The Cave: a cabaret of animals almost on fire - Drew Rowsome
The Cave: a cabaret of animals almost on fire 19 June 2019
by Drew Rowsome -
One of the great adventures of a festival like Luminato (or the upcoming Summerworks and Fringe) is the opportunity to see works by admired artists that are in the process of being created. Productions that may grow into something magnificent, or that may, tragically, never be seen again. The Cave boasts a stellar pedigree with a book by Martha Ross, lyrics by Tomson Highway (The (Post) Mistress), music by John Millard (Rose), direction by Adam Paolozza (Paolozzapedia, Flashing Lights), and performances by powerhouses Neema Bickersteth, Andrea Koziol, Derek Kwan (Blood Weddings, Mr Shi and His Lover, A Synonym for Love) and Alex Samaras.
Add a quirky Cabaret meets Tom Waits orchestra rehearsing in Sarah McLachlan's garage, led by Greg Oh, and it really doesn't matter what the plot or intentions of The Cave are. The premise is that the cabaret is being staged by a group of animals trapped in the eponymous cave by a forest fire. They sing their stories and - spoiler alert - deliver some pointed environmental messages. It is a grisly premise: cute furries (wonderful Lion King-riffing costuming by Allie Marshall) sing and dance before being burnt to a crisp. But cabaret, at its best, tackles dark topics with fearless bravado and defiance.
Individual songs and concepts soar and sear. Koziol, an extraordinarily engaging performer, inhabits a snake mother who laments that she has no hands with which to rescue her 77 babies. Samaras, as a raven in love with a fox trapped below in the flames, turns the thrust stage into an airborne catwalk of anguish. Kwan's wolf howls against his bloodlust. And Bickersteth applies her gossamer soprano to the kohkominah (the Cree word for spider and, yes, the explanation is crucial) spinning a web of elegant fortitude and resignation. A chorus of back-up chickadees are a masterclass in clowning and avian distillation.

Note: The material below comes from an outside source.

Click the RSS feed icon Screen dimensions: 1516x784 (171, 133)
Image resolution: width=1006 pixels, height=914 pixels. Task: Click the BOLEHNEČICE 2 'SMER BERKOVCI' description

While Highway's lyrics are concise and subversively comic - "I'm a lump on a trunk, a skunk in a funk" - the melodies meander and are never given the chance to build to the succession of 11 o'clock numbers the cast is capable of. One longs to hear any of the four tear the roof off the cave with the emotional strength and vocal power their performances just begin to tap into. Millard does mulitple-duty as a banjo/guitar player, a domesticated dog, and as the narrator. The narration, sadly necessary because the production doesn't have the courage to conceptualize, strives for a lightly comic tone to offset the heaviness of the plot. Sometimes it works but mostly it feels like little jokes to distract the young ones from the impending apocalypse, Disney-esque defusing of the death and destruction.
There are more ideas - the evolution of the fire as told in sound effects by percussionist Germain Liu is a mesmerizing moment and a potent metaphor for recycling - than The Cave has time to tackle. It will be intriguing to see what further life The Cave has. The core work is daring and powerful and smoulders with potential, but it just hasn't gelled in time for this festival. At one point Koziol's snake moves into a Garden of Eden parable, and it feels like the whole production will snap into a cathartic coherent whole - in time, I bet it will. But meanwhile the audience is left with haunting images, sounds, and realizations: the ominous crackling of the flames reflected in Koziol and Samara's piercing or pleading eyes, the catch in Kwan's voice, and Bicersteth's quiet assertion that "I was there."